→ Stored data
»»
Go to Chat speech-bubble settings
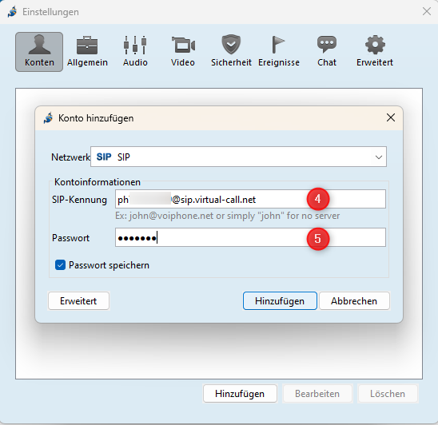The height and width of the screenshot is (425, 438). coord(327,52)
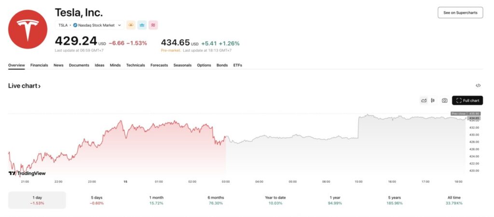Expand the TSLA Nasdaq Stock Market dropdown
494x217 pixels.
coord(89,25)
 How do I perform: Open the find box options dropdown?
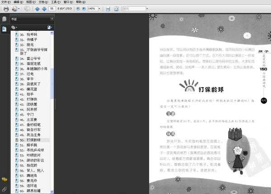click(x=147, y=9)
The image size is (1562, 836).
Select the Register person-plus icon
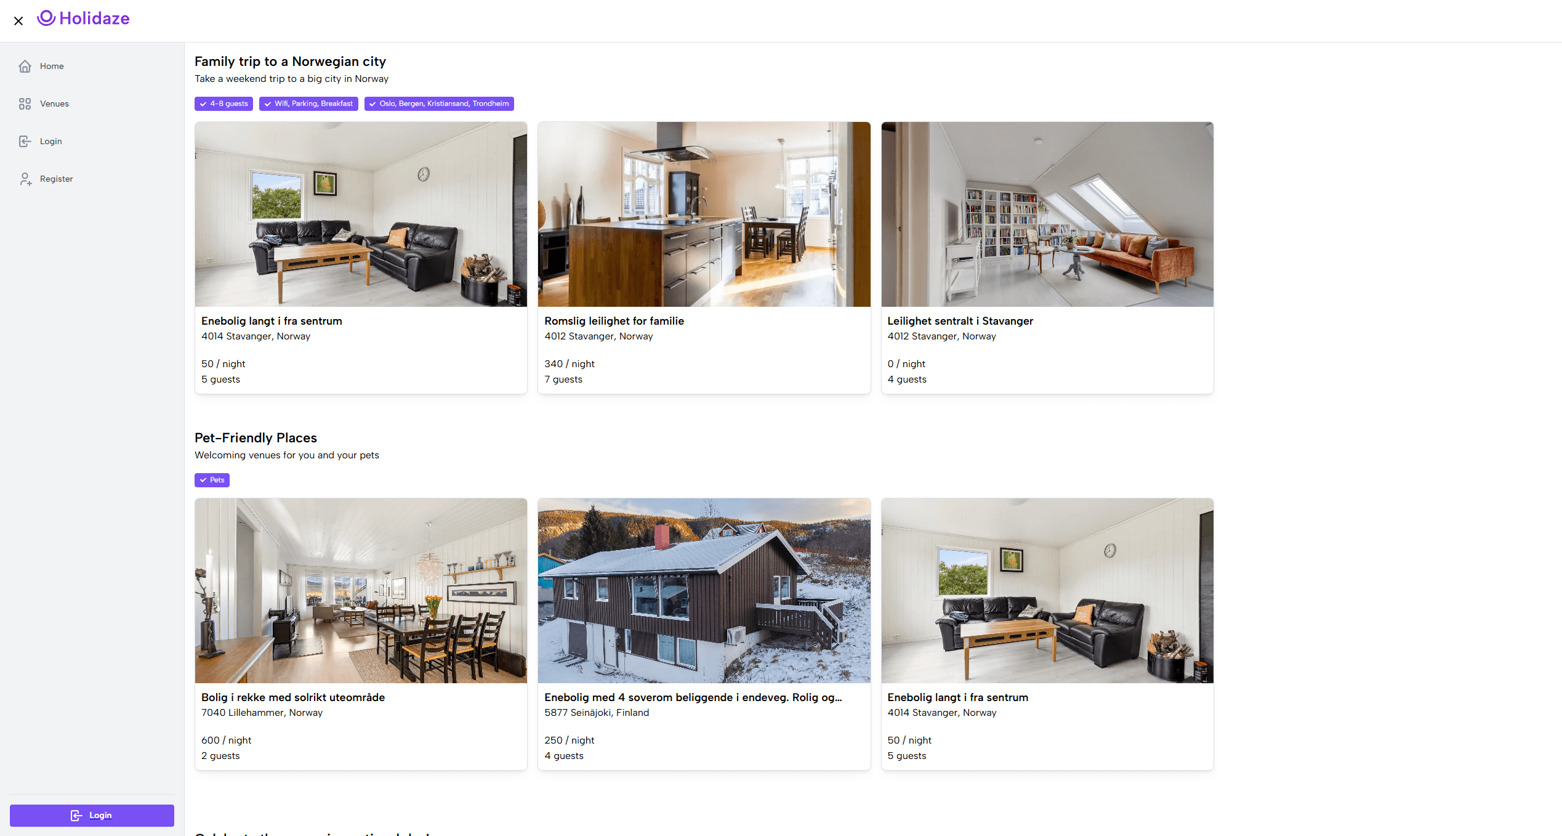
««
→ Instructions for the task
Reproduce every line above exactly as written, omitting the images.

→ Written reply
Go to Chat speech-bubble settings
The height and width of the screenshot is (425, 438). coord(327,52)
Expand the TSLA Nasdaq Stock Market dropdown
494x217 pixels.
coord(89,25)
 How do I perform: Open the find box options dropdown?
click(x=147, y=9)
The image size is (1562, 836).
Select the Register person-plus icon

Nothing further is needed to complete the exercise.